BORN UNDER A BAD SIGN: ALBERT KING LIVE




I proclaimed this album as Album of the day last August, and a few weeks ago I picked up the CD and started it on car rotation and have been listening to it a lot lately. Now El Fisho Jr. is all big up into this excellent example of one of the "Three Kings" (B.B., Albert and Freddie). ALBUM OF THE DAY: BORN UNDER A BAD SIGN: ALBERT KI...

I might have to make this CD/Album/itunes etc. the album of the year. In listening to it lately, I've heard lots of things I had never heard before in this all too short live concert album. Really, it might be a delusive hope, but it'd be very cool if somewhere in someone's tape vault lay some boxes with the master tapes of this disc as well as the rolls of tape that didn't make the cut for the album.


Stranger things have happened, but unfortunately it's just as likely that someone threw the box out for storage space or they got caught up in business dealings or just plain got lost and people died and the knowledge of what happened to those tapes just vanished.

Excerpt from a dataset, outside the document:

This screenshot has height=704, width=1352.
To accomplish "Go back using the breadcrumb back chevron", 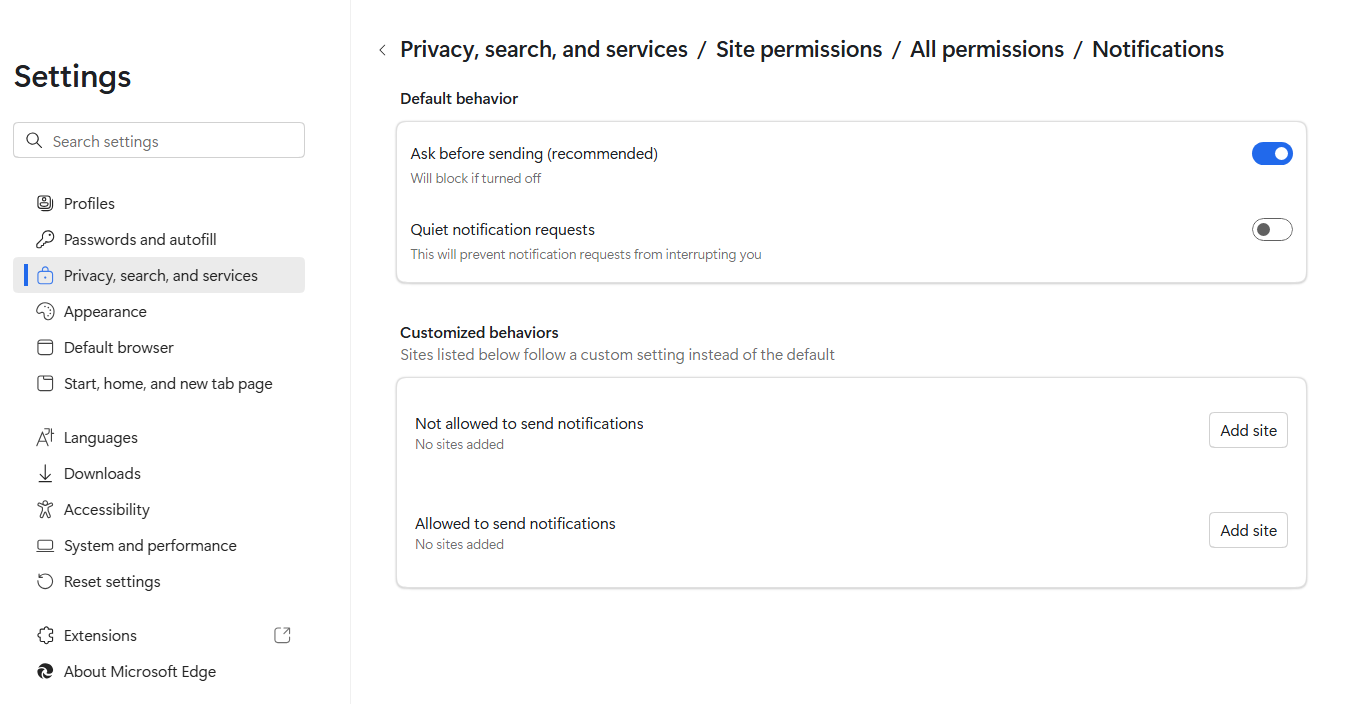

So this time around I've become absolutely enamored with the Lieber and Stoller standard "KANSAS CITY". I never gave that song a fair shake until this recent extended listening session. I used to just fast forward through it.


What a great treatment of this tune. It's a short version and I could stand for it to be twice as long. Maybe that might dull the magic on the track. You've got Albert singing about the pretty girls in Kansas City, with Steve Cropper and Albert playing guitars, bassist Donald "Duck" Dunne, the late drumming virtuoso Al Jackson, Booker T. on keys, and last but not least the legendary Memphis Horns.


I like the pushes in the music when the musicians do a push. All are predictable except the first push when the horns come in, and that first push is a bit early and that really does take some listening and feel for these cats to catch that push just right.


As I said in the previous linked post, you've got Albert King at the top of his game, playing to receptive pop audiences previously out of his reach. He's got what is at the time one of the hottest bands around, and probably the only cats back then who could've have given Booker T. and the M.G.'s a run for their money as Albert's band MIGHT have been the WRECKING CREW from Hollywood or those fellows from Motown. I think the Motown guys could've pulled it off, but I have doubts about the Wrecking Crew. The Wrecking Crew, musicians extraordinaire all, just might not have that same swing that you get with the late Al Jackson on drums and Dunne on bass.


In any event, it's Albert King at his finest.